Technicolor is taking a back-to-the-future approach to 3-D on film. The company takes a typical 4-perf 35mm frame and splits it horizontally. The top half is printed with the image for one eye, the bottom half holds the image for the other. A special split lens throws both images onto a silver screen, and the viewer dons polarized glasses to watch, similar to the current Real D or MasterImage systems.
This "over-under" or "stack frame" method has been tried before. What's new this time, said Oury, is "the use of the latest and greatest materials vs. what was there decades ago. The most advanced glass in the lenses, the most advanced polarizing materials, both in the lenses and in the glasses, to optimize the picture."

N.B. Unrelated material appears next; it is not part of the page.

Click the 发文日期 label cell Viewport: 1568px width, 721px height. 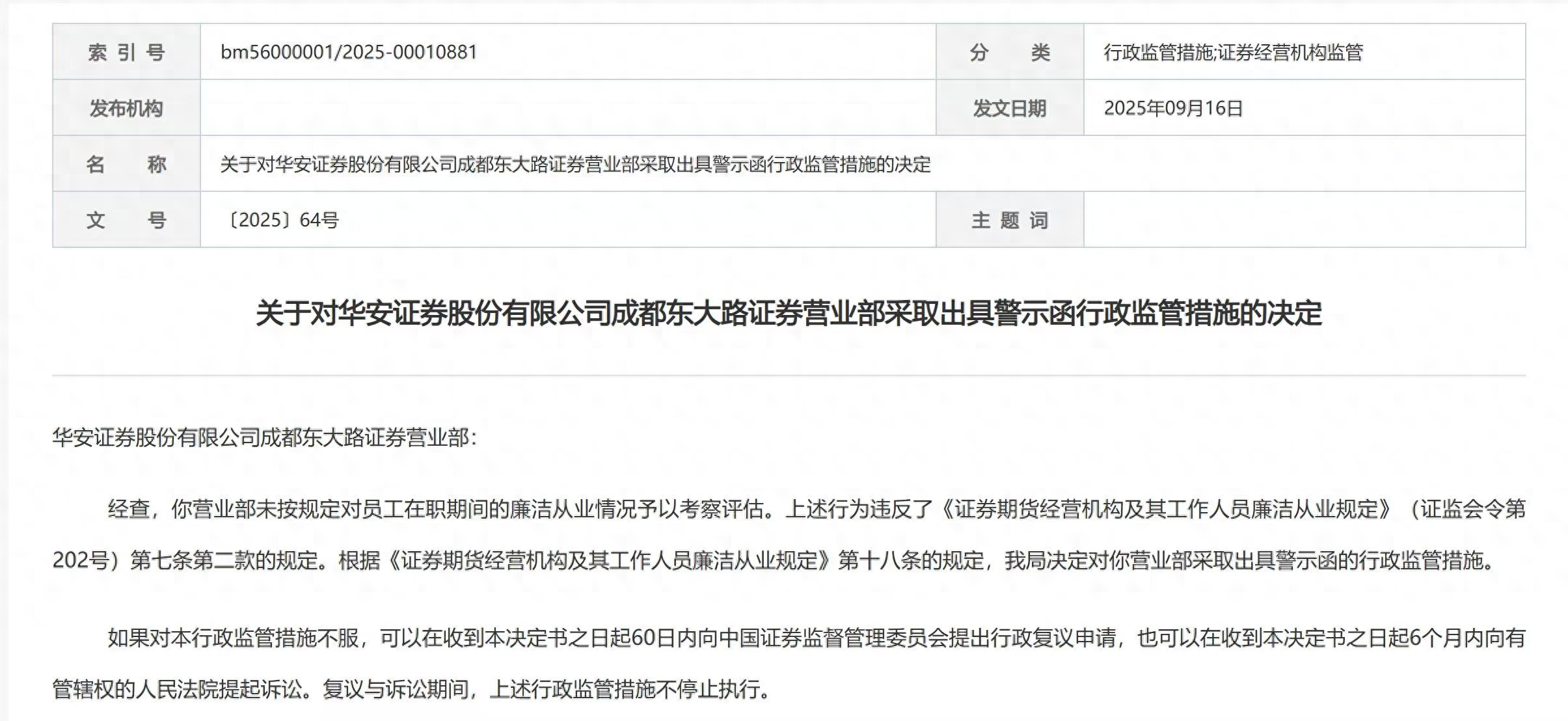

The lens costs $5,000-$7,000, but the plan is to lease the system for less than that. A pilot program for the system is under way. Oury said the company hopes to have it ready for use in November and to have "a meaningful number" of installations by the end of the year. Early buzz from 3-D mavens has been positive. The system, however, reintroduces some of the old issues with 3-D: image flutter as film moves through the projector, wear and tear on prints and, perhaps most of all, human error by projectionists -- an issue in multiplexes even without 3-D.
Last week, Daily Variety was in Rochester, N.Y., at the George Eastman House's Dryden Theater, watching a series of seven 1950s-vintage 3-D pics, including House of Wax, Dial M for Murder and five B pictures. The pics were shown 1950s-style, on dual-strip film, using twin interlocked projectors and polarized glasses. Eastman House's projection expert Darryl G. Jones was the org's relief projectionist and, for 30 years, was a troubleshooter for Kodak. He has long experience projecting every method of 3-D, as well as Cinemascope and other unusual formats. Jones said he'd found the over-under approach "problematic."

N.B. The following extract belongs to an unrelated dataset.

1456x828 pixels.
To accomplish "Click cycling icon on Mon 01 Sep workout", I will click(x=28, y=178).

"Probably the biggest problem with it is again getting enough light on the screen. It can be really light-starved because you're using optics to flex this image into the screen the way you want it."

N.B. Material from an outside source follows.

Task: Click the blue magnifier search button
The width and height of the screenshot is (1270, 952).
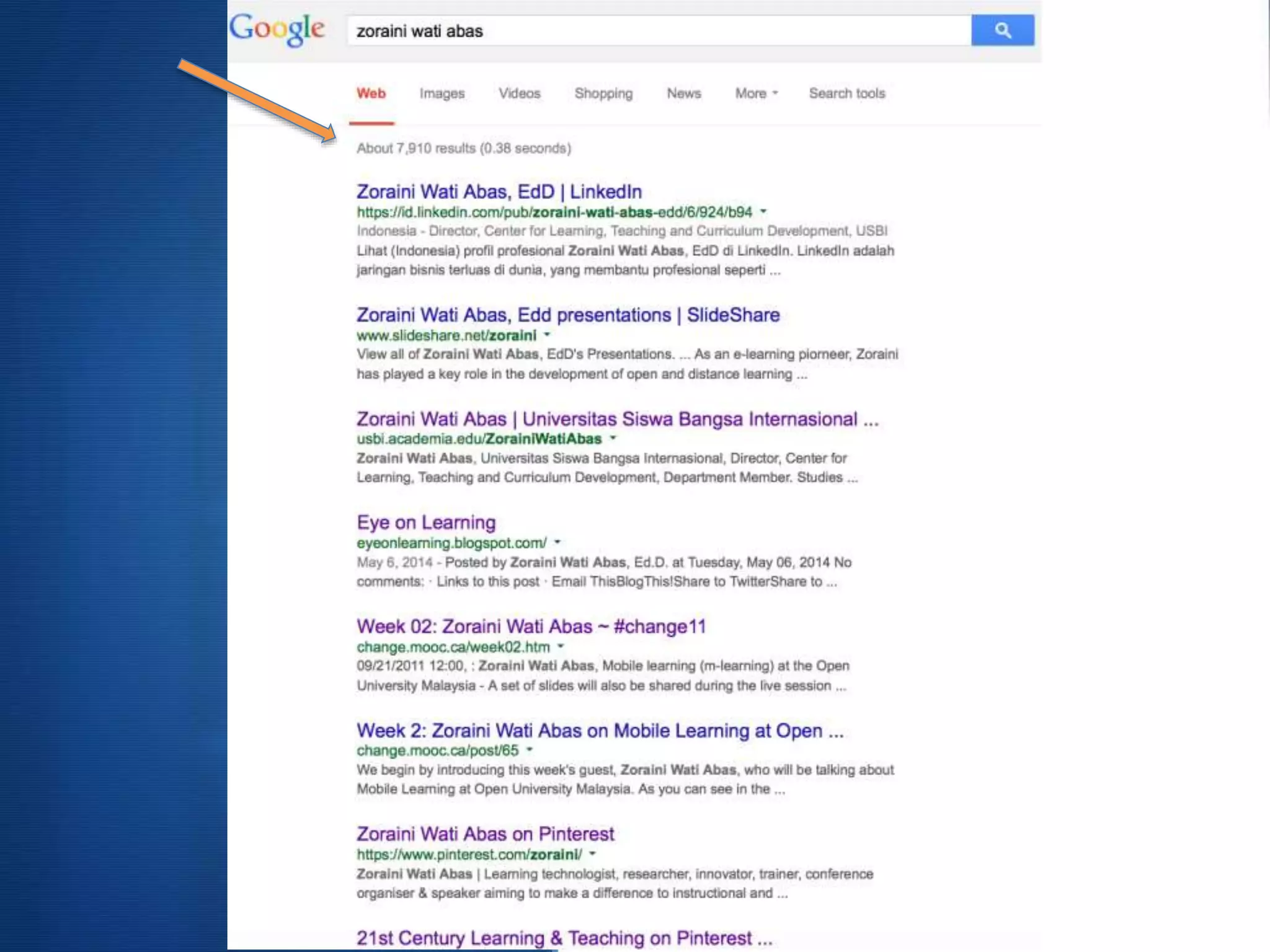Action: tap(1002, 30)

Jones is just old enough to remember the early '50s 3-D wave and likes the format, but it's not his favorite. Getting the lens and projector aligned precisely was tough, too, he said. "Once we had it, you couldn't even touch the frame control on the projector," he said.
Worse yet, on some prints, it was nearly impossible to tell which image was supposed to be "over" and which was "under." If they're switched, the depth effect is "backward;" objects recede instead of coming forward and vice versa.
Jones remembered one night when, expert as he is, he got it wrong. From the booth he noticed during the first reel that the 3-D looked odd. "I took my glasses and turned them over, and everything was the way it supposed to be. The manager comes up to the booth complaining he didn't think it looked right. I said, 'Tell everybody in the audience to flip their glasses over and I'll try to figure it out by the next reel.' " Which he did.
"If I could have things my way, we'd be looking at 70mm projection on large screens," he said. "My criteria would be a bright screen, one that's truly sharp and focused and one that's in proper frame. If I have that I'm pretty happy with the picture."